Problem
All of the data below is to be output without alteration.

Input
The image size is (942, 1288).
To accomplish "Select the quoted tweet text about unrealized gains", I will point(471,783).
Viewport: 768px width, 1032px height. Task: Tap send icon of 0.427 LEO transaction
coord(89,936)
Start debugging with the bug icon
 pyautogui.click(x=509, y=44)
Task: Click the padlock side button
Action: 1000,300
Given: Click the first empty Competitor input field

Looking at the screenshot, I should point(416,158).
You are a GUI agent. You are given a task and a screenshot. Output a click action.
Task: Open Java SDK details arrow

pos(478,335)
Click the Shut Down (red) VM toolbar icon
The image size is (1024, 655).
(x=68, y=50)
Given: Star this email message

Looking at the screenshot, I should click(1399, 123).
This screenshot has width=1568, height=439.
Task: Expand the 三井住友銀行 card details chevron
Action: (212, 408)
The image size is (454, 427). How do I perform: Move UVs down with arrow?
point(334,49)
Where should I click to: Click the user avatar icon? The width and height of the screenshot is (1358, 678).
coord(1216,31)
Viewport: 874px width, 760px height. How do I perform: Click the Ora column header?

Output of the exercise
The image size is (942, 1288).
To accomplish "Select the quoted tweet text about unrealized gains", I will point(471,783).
Viewport: 768px width, 1032px height. Task: Tap send icon of 0.427 LEO transaction
coord(89,936)
Start debugging with the bug icon
 pyautogui.click(x=509, y=44)
Task: Click the padlock side button
Action: 1000,300
Given: Click the first empty Competitor input field

Looking at the screenshot, I should point(416,158).
You are a GUI agent. You are given a task and a screenshot. Output a click action.
Task: Open Java SDK details arrow

pos(478,335)
Click the Shut Down (red) VM toolbar icon
The image size is (1024, 655).
(x=68, y=50)
Given: Star this email message

Looking at the screenshot, I should click(1399, 123).
This screenshot has width=1568, height=439.
Task: Expand the 三井住友銀行 card details chevron
Action: (212, 408)
The image size is (454, 427). How do I perform: Move UVs down with arrow?
point(334,49)
Where should I click to: Click the user avatar icon? The width and height of the screenshot is (1358, 678).
coord(1216,31)
Viewport: 874px width, 760px height. How do I perform: Click the Ora column header?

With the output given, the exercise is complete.